Your assignment —
Lay out every line of data from the one containing "Describe the element at coordinates (92, 514)" down to the one containing "center [1094, 970]." as a JSON list of strings, one string per line, with blank lines left out.

Data for this exercise —
■ ■ ■ ■
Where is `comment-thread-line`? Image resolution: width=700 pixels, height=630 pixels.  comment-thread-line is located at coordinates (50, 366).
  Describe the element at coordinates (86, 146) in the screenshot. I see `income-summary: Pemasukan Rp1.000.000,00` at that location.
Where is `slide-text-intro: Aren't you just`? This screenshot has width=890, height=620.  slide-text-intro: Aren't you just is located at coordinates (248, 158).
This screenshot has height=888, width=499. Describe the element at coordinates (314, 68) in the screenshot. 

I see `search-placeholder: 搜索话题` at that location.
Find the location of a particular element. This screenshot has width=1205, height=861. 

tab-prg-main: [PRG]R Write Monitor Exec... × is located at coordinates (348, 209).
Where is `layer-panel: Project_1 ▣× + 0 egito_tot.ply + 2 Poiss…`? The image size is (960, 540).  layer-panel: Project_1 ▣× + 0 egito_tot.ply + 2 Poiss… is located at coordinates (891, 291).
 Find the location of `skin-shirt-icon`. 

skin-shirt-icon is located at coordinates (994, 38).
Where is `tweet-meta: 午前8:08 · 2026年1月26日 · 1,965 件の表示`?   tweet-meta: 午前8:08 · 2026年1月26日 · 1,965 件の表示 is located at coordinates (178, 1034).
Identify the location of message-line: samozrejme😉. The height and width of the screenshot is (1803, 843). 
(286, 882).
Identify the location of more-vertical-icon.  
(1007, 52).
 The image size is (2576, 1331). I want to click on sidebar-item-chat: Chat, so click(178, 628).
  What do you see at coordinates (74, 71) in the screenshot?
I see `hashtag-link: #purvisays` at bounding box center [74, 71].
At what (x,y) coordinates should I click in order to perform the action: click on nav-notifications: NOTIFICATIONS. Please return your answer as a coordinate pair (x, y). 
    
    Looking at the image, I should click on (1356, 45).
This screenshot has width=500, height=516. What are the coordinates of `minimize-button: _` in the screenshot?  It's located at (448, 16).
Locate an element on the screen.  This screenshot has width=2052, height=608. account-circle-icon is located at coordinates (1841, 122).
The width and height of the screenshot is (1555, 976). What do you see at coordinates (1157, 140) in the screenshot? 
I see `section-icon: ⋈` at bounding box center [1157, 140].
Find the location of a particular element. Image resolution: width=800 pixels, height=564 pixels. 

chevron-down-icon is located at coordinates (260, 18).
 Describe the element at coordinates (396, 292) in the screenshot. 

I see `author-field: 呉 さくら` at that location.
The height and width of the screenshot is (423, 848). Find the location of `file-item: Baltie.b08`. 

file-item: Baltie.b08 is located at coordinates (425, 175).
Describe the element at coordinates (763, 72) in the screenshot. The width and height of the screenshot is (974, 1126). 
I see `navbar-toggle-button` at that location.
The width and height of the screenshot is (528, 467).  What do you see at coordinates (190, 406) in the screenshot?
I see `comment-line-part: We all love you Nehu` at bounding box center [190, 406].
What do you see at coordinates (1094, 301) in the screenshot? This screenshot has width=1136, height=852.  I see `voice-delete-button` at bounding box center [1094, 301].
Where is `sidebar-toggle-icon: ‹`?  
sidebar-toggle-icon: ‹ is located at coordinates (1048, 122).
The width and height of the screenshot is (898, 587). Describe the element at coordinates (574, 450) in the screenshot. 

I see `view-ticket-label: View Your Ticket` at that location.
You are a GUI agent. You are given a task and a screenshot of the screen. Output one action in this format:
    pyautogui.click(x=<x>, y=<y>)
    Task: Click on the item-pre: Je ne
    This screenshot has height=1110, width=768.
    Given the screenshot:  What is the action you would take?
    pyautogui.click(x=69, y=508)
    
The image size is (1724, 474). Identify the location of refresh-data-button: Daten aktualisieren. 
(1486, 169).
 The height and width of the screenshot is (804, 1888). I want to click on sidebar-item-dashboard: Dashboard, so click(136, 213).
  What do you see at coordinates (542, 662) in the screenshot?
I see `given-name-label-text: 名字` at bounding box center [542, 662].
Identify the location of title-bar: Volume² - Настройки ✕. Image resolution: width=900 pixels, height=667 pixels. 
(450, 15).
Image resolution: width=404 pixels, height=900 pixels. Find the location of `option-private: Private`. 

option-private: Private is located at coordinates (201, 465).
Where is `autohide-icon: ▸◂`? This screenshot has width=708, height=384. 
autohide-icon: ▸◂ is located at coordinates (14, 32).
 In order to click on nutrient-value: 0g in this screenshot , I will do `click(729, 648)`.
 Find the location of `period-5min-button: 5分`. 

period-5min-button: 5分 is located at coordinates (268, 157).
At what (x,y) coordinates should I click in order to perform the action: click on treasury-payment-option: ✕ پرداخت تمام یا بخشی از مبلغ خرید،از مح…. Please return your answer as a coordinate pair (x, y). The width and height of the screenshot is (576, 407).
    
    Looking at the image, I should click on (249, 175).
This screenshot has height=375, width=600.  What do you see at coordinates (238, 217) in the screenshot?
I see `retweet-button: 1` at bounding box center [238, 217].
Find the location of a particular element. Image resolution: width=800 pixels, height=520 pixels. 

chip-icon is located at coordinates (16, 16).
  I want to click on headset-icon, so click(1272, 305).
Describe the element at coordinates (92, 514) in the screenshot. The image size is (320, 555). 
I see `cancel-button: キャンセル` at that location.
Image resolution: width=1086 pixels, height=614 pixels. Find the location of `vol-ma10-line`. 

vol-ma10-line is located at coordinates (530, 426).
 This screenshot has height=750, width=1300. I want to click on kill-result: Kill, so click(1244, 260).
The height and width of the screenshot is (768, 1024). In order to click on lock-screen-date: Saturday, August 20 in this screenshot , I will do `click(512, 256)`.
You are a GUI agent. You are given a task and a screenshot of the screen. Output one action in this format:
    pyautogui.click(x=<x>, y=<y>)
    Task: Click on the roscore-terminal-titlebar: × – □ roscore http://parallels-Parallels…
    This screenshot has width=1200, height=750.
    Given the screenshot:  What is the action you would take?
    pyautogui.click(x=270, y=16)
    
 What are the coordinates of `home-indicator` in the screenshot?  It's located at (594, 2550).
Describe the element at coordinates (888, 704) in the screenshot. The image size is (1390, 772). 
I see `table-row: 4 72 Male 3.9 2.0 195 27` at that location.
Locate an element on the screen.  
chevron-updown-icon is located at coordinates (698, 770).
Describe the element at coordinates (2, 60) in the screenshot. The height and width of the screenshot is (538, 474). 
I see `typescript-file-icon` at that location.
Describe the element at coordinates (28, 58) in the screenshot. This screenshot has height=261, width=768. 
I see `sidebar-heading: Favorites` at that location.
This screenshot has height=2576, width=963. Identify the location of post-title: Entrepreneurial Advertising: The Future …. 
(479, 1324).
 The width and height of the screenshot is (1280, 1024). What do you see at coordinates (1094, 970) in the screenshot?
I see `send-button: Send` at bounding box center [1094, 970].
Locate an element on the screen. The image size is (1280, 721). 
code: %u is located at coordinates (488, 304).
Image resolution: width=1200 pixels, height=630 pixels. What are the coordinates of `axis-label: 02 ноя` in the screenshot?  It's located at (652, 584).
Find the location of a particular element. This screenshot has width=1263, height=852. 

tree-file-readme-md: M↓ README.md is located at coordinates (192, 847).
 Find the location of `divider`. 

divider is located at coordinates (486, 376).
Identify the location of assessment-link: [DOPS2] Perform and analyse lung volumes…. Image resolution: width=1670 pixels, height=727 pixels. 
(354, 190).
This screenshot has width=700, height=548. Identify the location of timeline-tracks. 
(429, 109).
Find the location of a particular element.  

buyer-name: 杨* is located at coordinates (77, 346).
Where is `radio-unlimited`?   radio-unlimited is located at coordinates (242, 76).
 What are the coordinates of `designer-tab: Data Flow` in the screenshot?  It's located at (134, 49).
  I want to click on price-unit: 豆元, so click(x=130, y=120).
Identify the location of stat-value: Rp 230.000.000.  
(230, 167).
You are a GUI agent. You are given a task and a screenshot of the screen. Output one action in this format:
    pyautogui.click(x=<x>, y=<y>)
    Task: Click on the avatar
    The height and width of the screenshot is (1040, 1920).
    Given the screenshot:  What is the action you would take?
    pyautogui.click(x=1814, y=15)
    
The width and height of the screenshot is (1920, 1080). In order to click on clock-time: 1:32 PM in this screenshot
■ ■ ■ ■
Exercise solution —
[
  "Describe the element at coordinates (92, 514) in the screenshot. The image size is (320, 555). ",
  "I see `cancel-button: キャンセル` at that location.",
  "Image resolution: width=1086 pixels, height=614 pixels. Find the location of `vol-ma10-line`. ",
  "vol-ma10-line is located at coordinates (530, 426).",
  " This screenshot has height=750, width=1300. I want to click on kill-result: Kill, so click(1244, 260).",
  "The height and width of the screenshot is (768, 1024). In order to click on lock-screen-date: Saturday, August 20 in this screenshot , I will do `click(512, 256)`.",
  "You are a GUI agent. You are given a task and a screenshot of the screen. Output one action in this format:",
  "    pyautogui.click(x=<x>, y=<y>)",
  "    Task: Click on the roscore-terminal-titlebar: × – □ roscore http://parallels-Parallels…",
  "    This screenshot has width=1200, height=750.",
  "    Given the screenshot:  What is the action you would take?",
  "    pyautogui.click(x=270, y=16)",
  " What are the coordinates of `home-indicator` in the screenshot?  It's located at (594, 2550).",
  "Describe the element at coordinates (888, 704) in the screenshot. The image size is (1390, 772). ",
  "I see `table-row: 4 72 Male 3.9 2.0 195 27` at that location.",
  "Locate an element on the screen.  ",
  "chevron-updown-icon is located at coordinates (698, 770).",
  "Describe the element at coordinates (2, 60) in the screenshot. The height and width of the screenshot is (538, 474). ",
  "I see `typescript-file-icon` at that location.",
  "Describe the element at coordinates (28, 58) in the screenshot. This screenshot has height=261, width=768. ",
  "I see `sidebar-heading: Favorites` at that location.",
  "This screenshot has height=2576, width=963. Identify the location of post-title: Entrepreneurial Advertising: The Future …. ",
  "(479, 1324).",
  " The width and height of the screenshot is (1280, 1024). What do you see at coordinates (1094, 970) in the screenshot?",
  "I see `send-button: Send` at bounding box center [1094, 970]."
]